Stated goal
How many lines in the listing below contain the string "page", with case counting? Reply with the number alone.
-- START OF The data --
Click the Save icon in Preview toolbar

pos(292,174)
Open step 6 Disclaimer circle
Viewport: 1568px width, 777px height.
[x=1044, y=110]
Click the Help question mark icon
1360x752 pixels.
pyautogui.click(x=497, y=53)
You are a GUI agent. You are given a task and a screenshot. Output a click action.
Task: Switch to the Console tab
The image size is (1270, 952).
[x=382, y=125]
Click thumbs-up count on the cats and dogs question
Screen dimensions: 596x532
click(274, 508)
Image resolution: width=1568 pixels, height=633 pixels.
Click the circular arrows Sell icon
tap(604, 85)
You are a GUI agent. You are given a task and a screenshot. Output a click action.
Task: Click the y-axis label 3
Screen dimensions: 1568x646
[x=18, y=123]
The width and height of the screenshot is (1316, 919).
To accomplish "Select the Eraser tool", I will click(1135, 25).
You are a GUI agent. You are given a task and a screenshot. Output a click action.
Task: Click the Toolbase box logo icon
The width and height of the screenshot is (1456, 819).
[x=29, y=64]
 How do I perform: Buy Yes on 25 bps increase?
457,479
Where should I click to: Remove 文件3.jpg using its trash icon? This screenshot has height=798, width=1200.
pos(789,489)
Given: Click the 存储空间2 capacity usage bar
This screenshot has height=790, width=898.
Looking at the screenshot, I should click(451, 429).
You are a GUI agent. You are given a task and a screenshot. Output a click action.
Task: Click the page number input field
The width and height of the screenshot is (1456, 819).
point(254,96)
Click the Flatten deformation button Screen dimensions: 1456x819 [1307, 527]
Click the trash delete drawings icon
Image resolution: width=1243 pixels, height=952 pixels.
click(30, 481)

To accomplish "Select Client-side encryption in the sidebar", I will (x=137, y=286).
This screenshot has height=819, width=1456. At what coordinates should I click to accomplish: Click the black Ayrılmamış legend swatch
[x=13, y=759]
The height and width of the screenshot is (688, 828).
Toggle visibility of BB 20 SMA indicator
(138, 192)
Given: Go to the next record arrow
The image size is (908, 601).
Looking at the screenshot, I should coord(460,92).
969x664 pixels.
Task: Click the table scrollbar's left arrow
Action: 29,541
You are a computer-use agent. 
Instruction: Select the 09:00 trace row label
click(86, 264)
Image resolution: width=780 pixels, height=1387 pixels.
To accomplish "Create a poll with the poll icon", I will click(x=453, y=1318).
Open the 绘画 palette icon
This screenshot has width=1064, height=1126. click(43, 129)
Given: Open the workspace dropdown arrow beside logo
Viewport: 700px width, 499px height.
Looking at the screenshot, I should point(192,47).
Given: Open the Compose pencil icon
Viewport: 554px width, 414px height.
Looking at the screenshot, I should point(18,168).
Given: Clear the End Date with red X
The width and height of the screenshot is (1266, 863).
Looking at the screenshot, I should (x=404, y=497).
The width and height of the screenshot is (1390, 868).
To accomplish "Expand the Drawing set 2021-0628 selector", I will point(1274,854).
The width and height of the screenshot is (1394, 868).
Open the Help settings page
-- END OF The data --
Exercise response
2